Aus Sicht der heutigen Sehgewohnheiten und mit zig Vampirverfilmungen im Hinterkopf, kann einen das Ganze natürlich nicht mehr groß schocken oder gruseln. Man sollte einfach die surreale Stimmung und die hypnotischen Bilder genießen und sich auf das Tempo einlassen.
Am Ende nimmt die Handlung dann doch noch mal richtig Fahrt auf. Und dem Bösen wird auf vielfältige und brutale Weise der Garaus gemacht. Yeah!

Mich hatte der Film schon am Anfang, als die Hauptfigur Allan Gray mit seinen schwarzen, zurückgegelten Haaren im Bett liegt und schläft. Und ein alter Mann hereinkommt und durch den Raum wandert und kryptische Sätze von sich gibt. Welcher Twin Peaks Fan ist fühlt sich da nicht an Dale Coopers Begegnungen mit dem lieben Riesen erinnert? Ob David Lynch hier mal reingeschaut hat? Ich glaube: Ja!

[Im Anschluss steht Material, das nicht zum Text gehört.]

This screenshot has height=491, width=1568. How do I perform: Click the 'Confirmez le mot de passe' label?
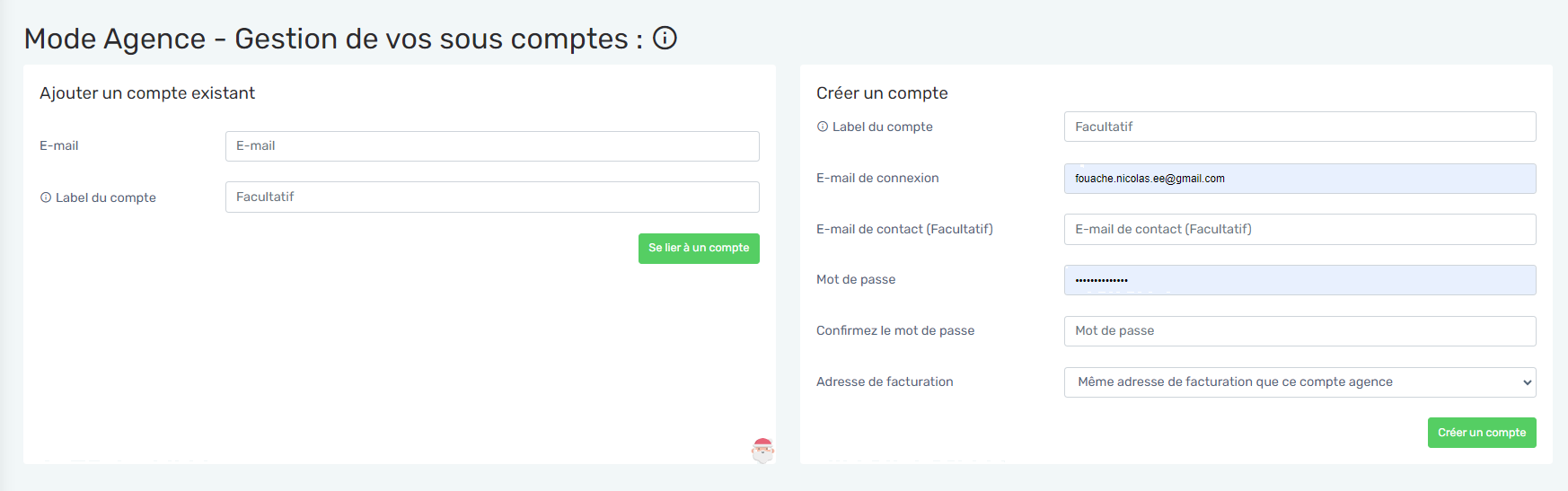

Es gibt auch ein paar schöne optische Tricks, die mich begeistern konnten. Der Protagonist ist plötzlich durchscheinend und sieht sein Selbst in einen Sarg eingeschlossen und durch die Gegend getragen werden. Ein Vampir wird gepfählt und verwandelt sich wie durch Zauberhand in ein Skelett. Sowieso: optisch ist der Film ein toller Augenschmaus für Menschen, die im Film nicht nur Spaß und Unterhaltung und Spannung suchen, sondern auch Lust auf Kunst haben. Ich habe die ganze Zeit auf einen Kurzauftritt von Salvator Dali gewartet.

Ich werde mir auf jeden Fall Hitchcocks Aussage zu diesem Film zu Herzen nehmen („the only film worth watching twice) und mir noch mal das Ganze mit dem Audiokommentar von Guillermo del Torro anschauen, den die tolle DVD bietet.

Euch empfehle ich natürlich auch: Guckt euch das an! Erwartet im Alten was völlig neues und lasst euch drauf ein.